SOURCE INFORMATION:
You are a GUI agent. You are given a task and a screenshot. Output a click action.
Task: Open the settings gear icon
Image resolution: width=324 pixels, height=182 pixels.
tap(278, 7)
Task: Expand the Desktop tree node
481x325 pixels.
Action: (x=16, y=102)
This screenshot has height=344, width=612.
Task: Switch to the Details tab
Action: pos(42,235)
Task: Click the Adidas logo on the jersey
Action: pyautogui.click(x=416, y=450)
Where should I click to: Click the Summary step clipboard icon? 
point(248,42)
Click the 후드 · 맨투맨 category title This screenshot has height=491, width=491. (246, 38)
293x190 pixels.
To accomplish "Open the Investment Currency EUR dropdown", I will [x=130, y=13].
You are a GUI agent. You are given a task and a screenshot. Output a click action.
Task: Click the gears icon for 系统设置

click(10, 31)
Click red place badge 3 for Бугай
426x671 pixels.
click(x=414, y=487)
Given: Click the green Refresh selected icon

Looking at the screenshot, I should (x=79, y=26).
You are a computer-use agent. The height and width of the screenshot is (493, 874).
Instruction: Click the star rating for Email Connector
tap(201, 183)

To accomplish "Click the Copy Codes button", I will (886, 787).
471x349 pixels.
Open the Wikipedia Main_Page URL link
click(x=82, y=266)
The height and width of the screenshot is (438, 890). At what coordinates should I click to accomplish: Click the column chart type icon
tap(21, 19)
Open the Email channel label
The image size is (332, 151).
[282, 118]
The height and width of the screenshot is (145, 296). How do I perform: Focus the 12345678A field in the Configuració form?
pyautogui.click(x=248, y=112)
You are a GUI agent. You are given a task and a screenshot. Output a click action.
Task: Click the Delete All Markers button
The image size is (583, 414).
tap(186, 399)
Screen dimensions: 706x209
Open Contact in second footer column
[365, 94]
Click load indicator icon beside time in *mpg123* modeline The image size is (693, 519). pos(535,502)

WORK INSTRUCTIONS: Restate word for word each line of the data from the one with "The image size is (583, 414)." to the last, keeping both ends.

ANSWER TO THIS TASK:
The image size is (583, 414).
tap(186, 399)
Screen dimensions: 706x209
Open Contact in second footer column
[365, 94]
Click load indicator icon beside time in *mpg123* modeline The image size is (693, 519). pos(535,502)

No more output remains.